Não é preciso que o dono do carro envolvido no recall da Takata comprove que seu veículo esteja com airbags degradados -- cabe à montadora fazer isso e o próprio anúncio do recall poderia ser entendido como prova, entendem alguns profissionais. 

"A montadora e a fornecedora do equipamento não têm como se isentar do problema. As empresas têm responsabilidade objetiva, assumem o risco inerente da sua atividade, que no caso é fabricar veículos", destaca Vinícius Zwarg, especialista em Direito do Consumidor e sócio do escritório Emerenciano, Baggio e Associados e que também foi diretor do Procon-SP.

"O consumidor não tem de provar que o defeito existe, esse ônus é da fabricante", afirma Zwarg.
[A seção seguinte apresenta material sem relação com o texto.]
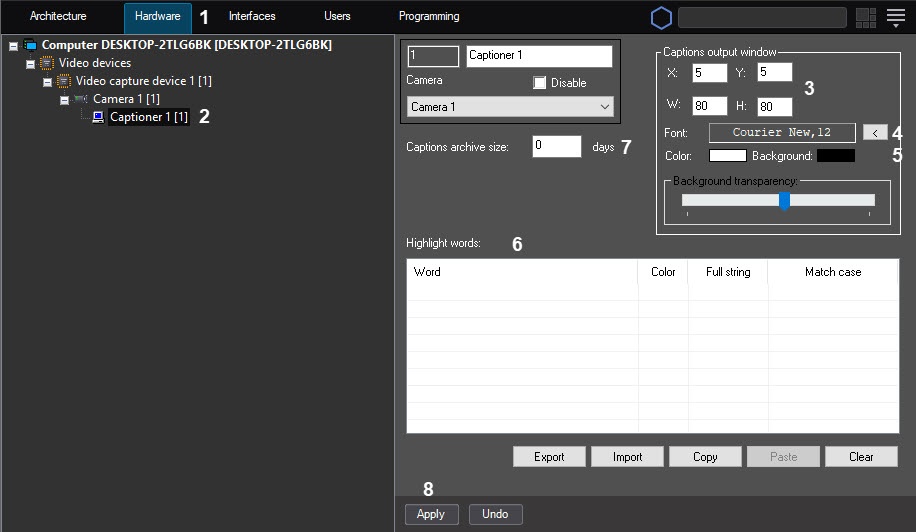Pick the white font Color swatch
Screen dimensions: 916x532
click(x=727, y=156)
Esta disposto a abrir processo?

- Como começar: reúna comunicado do recall, CPF e documento do veículo e procure a orientação de um advogado ou órgão de defesa do consumidor, como Procon, Proteste e Idec. Essas entidades podem intermediar a tentativa de um acordo extrajudicial com a montadora e a Takata, fornecedora do airbag, e até auxiliar a montar uma ação judicial, caso o acordo não tenha êxito.

Vale destacar que esses órgãos não podem ingressar com a ação individual propriamente dita, isso tem de ser feito pelo próprio cidadão. Mas Procon, Porteste, Idec e Ministério Público podem abrir ação civil pública, de caráter coletivo.

- O que pedir: de acordo com o advogado Vinícius Zwarg, especialista em Direito do Consumidor e sócio do escritório Emerenciano, Baggio e Associados, o simples fato de a fabricante colocar em risco a saúde do cliente gera dever de indenização por danos morais e materiais, de acordo com o Código de Defesa do Consumidor. O cálculo do pedido de indenização varia de caso a caso e requer o auxílio de um advogado. Caso o cidadão tenha sofrido alguma lesão por conta da falha no airbag, o valor a ser requisitado aumenta.

Se o pedido de indenização for de até 20 salários mínimos (atualmente, algo como R$ 18.740), a ação pode ser aberta no Juizado Especial, que dispensa a necessidade de pagar um advogado, tampouco os custos processuais. De 21 a 40 salários (até R$ 37.480), já é necessário contratar um advogado, ainda que também não seja preciso arcar com os custos do processo, apenas os honorários do profissional. Se o cidadão perder a ação e recorrer, aí terá de pagar as taxas processuais.

No entanto, o advogado Zwarg recomenda ingressar diretamente na Justiça comum porque nessa esfera é possível apresentar provas, como laudo técnico do veículo, que possam deixar mais robusta a demanda. "O ideal é contratar um especialista para fazer um laudo técnico preliminar no veículo e também para responder questionamentos em juízo", diz o especialista, ressaltando que, mesmo que o Código de Defesa do Consumidor preveja o direito à indenização, isso não é garantia de ganho de causa.

- Quanto custa: não é possível aferir valor antecipado dos gastos, mas dá para adiantar que apenas a abertura do processo na Justiça comum já exige pagar 1% do valor reivindicado como indenização, sem contar outros gastos referentes ao processo. Somam-se a isso os gastos com laudos técnicos e o pagamento de honorários advocatícios, que podem representar de 20% a 30% do valor da ação.

- Quanto tempo leva: segundo Vinícius Zwarg, um processo com laudos periciais leva de quatro a cinco anos até ter sua sentença divulgada. O prazo pode variar de caso a caso.

- E se perder: é bom lembrar que, se o cidadão tiver a ação indeferida (traduzindo, se perder a ação), após esgotados os recursos, terá de arcar com todos os custos do processo da parte vencedora, inclusive gastos com advogado, além de ter de arcar com indenização de até 20% do valor que foi pedido.